Pendidikan Karakter Bagi Pelajar


Pendidikan karakter perlu ditanamkan pada pelajar sejak dini. Pendidikan karakter adalah segala upaya yang bisa dilakukan untuk mempengaruhi karakter pelajar.  Pendidikan karakter merupakan suatu usaha yang disengaja untuk membantu pelajar sehingga ia dapat memahami, memperhatikan dan menerapkan nilai-nilai etika atau budi pekerti dalam kehidupan sehari-hari dan menjadi manusia yang lebih baik. Pendidikan karakter penting bagi setiap orang, yang di mana karakter tersebutlah yang mendominasi sifat atau identitas orang itu sendiri. Pendidikan karakter memiliki peranan yang sangat penting. Dengan pendidikan karakter kita mampu mengenali siapa diri kita yang sebenarnya kemudian dapat membentuk sifat yang baik, terutama dari segi etika dan moral. Etika seseorang yang tidak mendapatkan pendidikan karakter.

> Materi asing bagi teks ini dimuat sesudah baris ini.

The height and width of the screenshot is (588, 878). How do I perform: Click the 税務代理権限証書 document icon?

Implementasi pendidikan karakter dalam Islam sejatinya sudah tercermin dalam pribadi Rasulullah saw. Dalam pribadi Rasul bersemai nilai-nilai karakter yang mulia dan agung. Menurut ajaran dalam Agama Islam, konsep dasar pendidikan karakter identik dengan pendidikan akhlaq. Kata “akhlaq” merupakan bentuk jamak dari khuluq yang dalam bahasa Indonesia diartikan sebagai budi pekerti, perangai,tingkah laku, atau tabiat. Pada dasarnya, pendidikan karakter dan pendidikan akhlaq memiliki suatu kesamaan yaitu menitikberatkan pada terbentuknya pribadi manusia yang lebih baik.

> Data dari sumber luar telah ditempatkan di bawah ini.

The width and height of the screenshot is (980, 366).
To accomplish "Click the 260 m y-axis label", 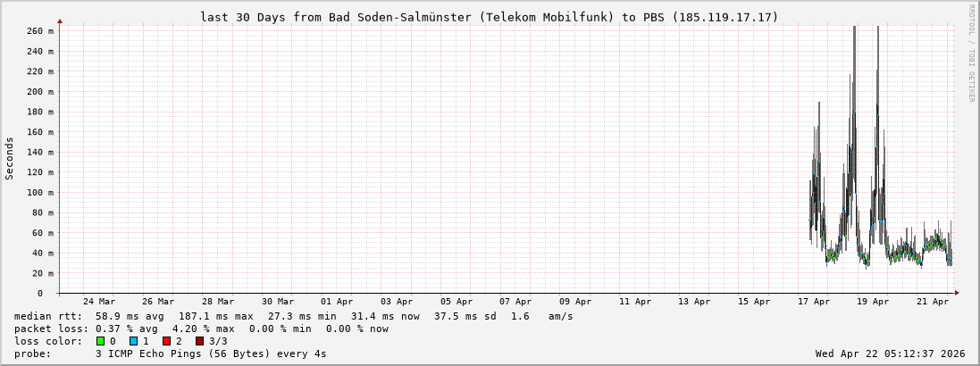I will pyautogui.click(x=40, y=30).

Tidak hanya agama Islam saja yang menginginkan umatnya menjadi manusia dengan pribadi yang baik, semua agama tentunya mengharapkan hal demikian. Melalui jenjang pendidikan pemerintah dengan kurikulumnya berusaha semaksimal mungkin membentuk pribadi pelajar menjadi lebih baik. Namun, karakter dari setiap individu pastilah berbeda-beda. Baik buruk karakter seseorang tentunya dipengaruhi oleh beberapa faktor, salah satunya adalah faktor lingkungan. Pengaruh serta rekayasa lingkungan yang mencakup lingkungan fisik, budaya di sekolah, manajemen di sekolah, guru dan lingkungan sekitarnya mengambil peran yang dominan dalam membentuk karakter seseorang.

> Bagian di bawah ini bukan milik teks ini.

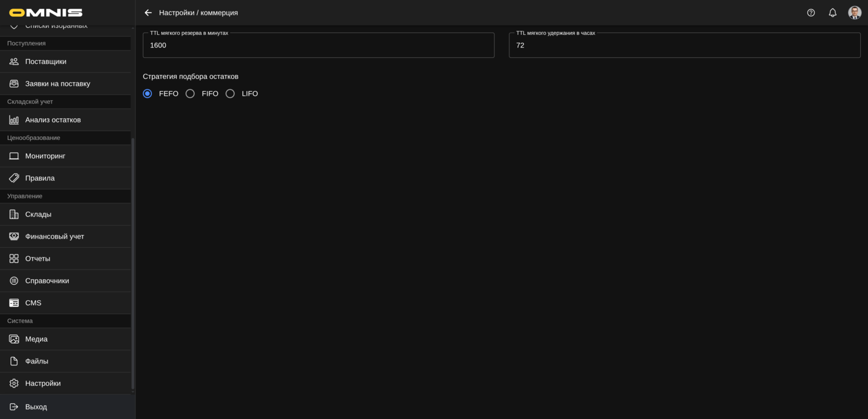Click the Мониторинг laptop icon
This screenshot has width=868, height=419.
[14, 156]
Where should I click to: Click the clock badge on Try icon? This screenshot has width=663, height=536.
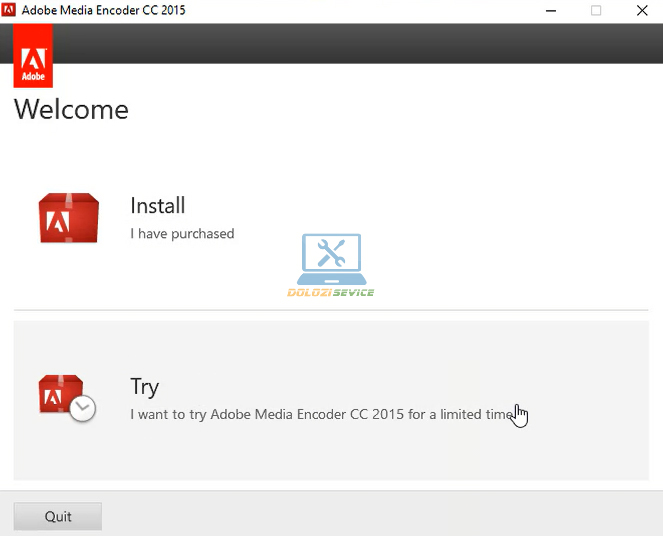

Karakter yang terbentuk dari pengaruh lingkungan dapat dirubah. Langkah yang dapat dilakukan di antaranya dengan memberikan keteladanan yang baik. Pendidikan karakter serta perkembangannya membutuhkan keteladanan yang ditularkan, mengintervensi dalam proses pembelajaran dan pelatihan. Tidak hanya dengan keteladanan saja. Namun harus diimbangi dengan pembiasaan yang baik yang dilakukan terus-menerus dalam waktu yang panjang serta dilakukan secara konsisten.
Fungsi dari pendidikan karakter itu sendiri adalah Untuk mengembangkan potensi dasar dalam diri manusia sehingga menjadi individu yang berpikiran baik, berhati baik, dan berperilaku baik, untuk membangun dan memperkuat perilaku masyarakat yang






multikultur. Serta, untuk membangun dan meningkatkan peradaban bangsa yang 







kompetitif dalam hubungan internasional. 




Seperti kita ketahui bahwa proses globalisasi secara terus-menerus akan berdampak pada perubahan karakter masyarakat Indonesia. Kurangnya pendidikan karakter akan menimbulkan krisis moral yang berakibat pada perilaku negatif di masyarakat, misalnya pergaulan bebas, penyalahgunaan obat-obat terlarang, pencurian, kekerasan terhadap anak, dan lain sebagainya.
Tujuan pendidikan karakter adalah untuk membentuk penyempurnaan diri individu secara terus-menerus dan melatih kemampuan diri demi menuju kearah hidup yang lebih baik.